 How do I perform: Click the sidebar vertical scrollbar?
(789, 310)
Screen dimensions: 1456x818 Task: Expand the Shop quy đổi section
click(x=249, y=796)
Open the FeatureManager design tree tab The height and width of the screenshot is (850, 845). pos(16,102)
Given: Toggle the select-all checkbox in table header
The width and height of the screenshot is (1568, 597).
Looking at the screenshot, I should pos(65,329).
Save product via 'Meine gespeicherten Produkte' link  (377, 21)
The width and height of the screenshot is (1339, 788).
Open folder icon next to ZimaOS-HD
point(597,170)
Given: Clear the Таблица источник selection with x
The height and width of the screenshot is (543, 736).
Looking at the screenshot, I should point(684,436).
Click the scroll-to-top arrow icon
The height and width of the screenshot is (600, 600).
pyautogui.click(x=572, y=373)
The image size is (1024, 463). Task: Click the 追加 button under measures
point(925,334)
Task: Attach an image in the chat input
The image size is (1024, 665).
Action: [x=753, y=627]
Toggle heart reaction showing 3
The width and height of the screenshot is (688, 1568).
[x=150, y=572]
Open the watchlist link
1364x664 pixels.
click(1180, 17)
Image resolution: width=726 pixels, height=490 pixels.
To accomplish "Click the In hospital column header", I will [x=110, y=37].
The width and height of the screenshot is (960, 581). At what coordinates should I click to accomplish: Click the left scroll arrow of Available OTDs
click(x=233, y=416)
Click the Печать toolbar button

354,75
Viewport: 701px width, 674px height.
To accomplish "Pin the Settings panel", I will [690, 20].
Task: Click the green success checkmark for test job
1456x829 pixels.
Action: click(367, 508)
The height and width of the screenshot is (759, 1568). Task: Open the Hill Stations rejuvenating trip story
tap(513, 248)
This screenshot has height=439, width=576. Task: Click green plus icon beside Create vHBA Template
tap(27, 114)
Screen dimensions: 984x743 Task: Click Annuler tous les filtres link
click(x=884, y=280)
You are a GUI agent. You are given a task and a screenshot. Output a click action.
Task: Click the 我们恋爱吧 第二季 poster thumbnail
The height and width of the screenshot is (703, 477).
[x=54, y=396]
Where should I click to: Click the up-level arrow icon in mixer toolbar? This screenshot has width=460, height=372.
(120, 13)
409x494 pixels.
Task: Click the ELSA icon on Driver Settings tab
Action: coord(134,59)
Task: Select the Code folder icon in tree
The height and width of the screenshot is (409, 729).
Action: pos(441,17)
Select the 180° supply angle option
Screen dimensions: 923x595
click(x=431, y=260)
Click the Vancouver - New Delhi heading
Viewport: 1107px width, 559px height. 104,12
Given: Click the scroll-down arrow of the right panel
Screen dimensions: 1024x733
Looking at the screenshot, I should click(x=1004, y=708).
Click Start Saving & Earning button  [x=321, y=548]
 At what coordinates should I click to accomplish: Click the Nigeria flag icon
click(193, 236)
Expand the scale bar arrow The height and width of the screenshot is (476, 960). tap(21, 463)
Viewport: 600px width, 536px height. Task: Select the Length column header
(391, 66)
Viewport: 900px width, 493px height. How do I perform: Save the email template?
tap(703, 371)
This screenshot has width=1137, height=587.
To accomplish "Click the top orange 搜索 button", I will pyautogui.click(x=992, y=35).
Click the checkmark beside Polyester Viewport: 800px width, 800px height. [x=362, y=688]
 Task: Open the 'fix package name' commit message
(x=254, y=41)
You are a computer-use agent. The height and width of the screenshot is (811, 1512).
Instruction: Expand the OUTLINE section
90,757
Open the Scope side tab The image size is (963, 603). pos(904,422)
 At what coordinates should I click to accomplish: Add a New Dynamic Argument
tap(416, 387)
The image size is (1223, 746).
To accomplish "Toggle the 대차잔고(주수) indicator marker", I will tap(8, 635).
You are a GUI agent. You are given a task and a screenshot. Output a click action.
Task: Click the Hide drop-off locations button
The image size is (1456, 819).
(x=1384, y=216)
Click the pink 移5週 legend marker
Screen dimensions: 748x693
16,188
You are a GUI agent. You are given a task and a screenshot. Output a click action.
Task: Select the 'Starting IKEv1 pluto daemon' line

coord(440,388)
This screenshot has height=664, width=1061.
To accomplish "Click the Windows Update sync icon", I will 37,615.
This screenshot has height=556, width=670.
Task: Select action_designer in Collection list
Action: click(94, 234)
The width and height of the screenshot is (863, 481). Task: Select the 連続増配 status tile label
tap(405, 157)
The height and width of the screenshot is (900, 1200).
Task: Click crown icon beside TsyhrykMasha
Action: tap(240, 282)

Work order =>
Set down each record above without changing a single word.

Result of this exercise =>
 How do I perform: Click the sidebar vertical scrollbar?
(789, 310)
Screen dimensions: 1456x818 Task: Expand the Shop quy đổi section
click(x=249, y=796)
Open the FeatureManager design tree tab The height and width of the screenshot is (850, 845). pos(16,102)
Given: Toggle the select-all checkbox in table header
The width and height of the screenshot is (1568, 597).
Looking at the screenshot, I should pos(65,329).
Save product via 'Meine gespeicherten Produkte' link  (377, 21)
The width and height of the screenshot is (1339, 788).
Open folder icon next to ZimaOS-HD
point(597,170)
Given: Clear the Таблица источник selection with x
The height and width of the screenshot is (543, 736).
Looking at the screenshot, I should point(684,436).
Click the scroll-to-top arrow icon
The height and width of the screenshot is (600, 600).
pyautogui.click(x=572, y=373)
The image size is (1024, 463). Task: Click the 追加 button under measures
point(925,334)
Task: Attach an image in the chat input
The image size is (1024, 665).
Action: [x=753, y=627]
Toggle heart reaction showing 3
The width and height of the screenshot is (688, 1568).
[x=150, y=572]
Open the watchlist link
1364x664 pixels.
click(1180, 17)
Image resolution: width=726 pixels, height=490 pixels.
To accomplish "Click the In hospital column header", I will [x=110, y=37].
The width and height of the screenshot is (960, 581). At what coordinates should I click to accomplish: Click the left scroll arrow of Available OTDs
click(x=233, y=416)
Click the Печать toolbar button

354,75
Viewport: 701px width, 674px height.
To accomplish "Pin the Settings panel", I will [690, 20].
Task: Click the green success checkmark for test job
1456x829 pixels.
Action: click(367, 508)
The height and width of the screenshot is (759, 1568). Task: Open the Hill Stations rejuvenating trip story
tap(513, 248)
This screenshot has height=439, width=576. Task: Click green plus icon beside Create vHBA Template
tap(27, 114)
Screen dimensions: 984x743 Task: Click Annuler tous les filtres link
click(x=884, y=280)
You are a GUI agent. You are given a task and a screenshot. Output a click action.
Task: Click the 我们恋爱吧 第二季 poster thumbnail
The height and width of the screenshot is (703, 477).
[x=54, y=396]
Where should I click to: Click the up-level arrow icon in mixer toolbar? This screenshot has width=460, height=372.
(120, 13)
409x494 pixels.
Task: Click the ELSA icon on Driver Settings tab
Action: coord(134,59)
Task: Select the Code folder icon in tree
The height and width of the screenshot is (409, 729).
Action: pos(441,17)
Select the 180° supply angle option
Screen dimensions: 923x595
click(x=431, y=260)
Click the Vancouver - New Delhi heading
Viewport: 1107px width, 559px height. 104,12
Given: Click the scroll-down arrow of the right panel
Screen dimensions: 1024x733
Looking at the screenshot, I should click(x=1004, y=708).
Click Start Saving & Earning button  [x=321, y=548]
 At what coordinates should I click to accomplish: Click the Nigeria flag icon
click(193, 236)
Expand the scale bar arrow The height and width of the screenshot is (476, 960). tap(21, 463)
Viewport: 600px width, 536px height. Task: Select the Length column header
(391, 66)
Viewport: 900px width, 493px height. How do I perform: Save the email template?
tap(703, 371)
This screenshot has width=1137, height=587.
To accomplish "Click the top orange 搜索 button", I will pyautogui.click(x=992, y=35).
Click the checkmark beside Polyester Viewport: 800px width, 800px height. [x=362, y=688]
 Task: Open the 'fix package name' commit message
(x=254, y=41)
You are a computer-use agent. The height and width of the screenshot is (811, 1512).
Instruction: Expand the OUTLINE section
90,757
Open the Scope side tab The image size is (963, 603). pos(904,422)
 At what coordinates should I click to accomplish: Add a New Dynamic Argument
tap(416, 387)
The image size is (1223, 746).
To accomplish "Toggle the 대차잔고(주수) indicator marker", I will tap(8, 635).
You are a GUI agent. You are given a task and a screenshot. Output a click action.
Task: Click the Hide drop-off locations button
The image size is (1456, 819).
(x=1384, y=216)
Click the pink 移5週 legend marker
Screen dimensions: 748x693
16,188
You are a GUI agent. You are given a task and a screenshot. Output a click action.
Task: Select the 'Starting IKEv1 pluto daemon' line

coord(440,388)
This screenshot has height=664, width=1061.
To accomplish "Click the Windows Update sync icon", I will 37,615.
This screenshot has height=556, width=670.
Task: Select action_designer in Collection list
Action: click(94, 234)
The width and height of the screenshot is (863, 481). Task: Select the 連続増配 status tile label
tap(405, 157)
The height and width of the screenshot is (900, 1200).
Task: Click crown icon beside TsyhrykMasha
Action: tap(240, 282)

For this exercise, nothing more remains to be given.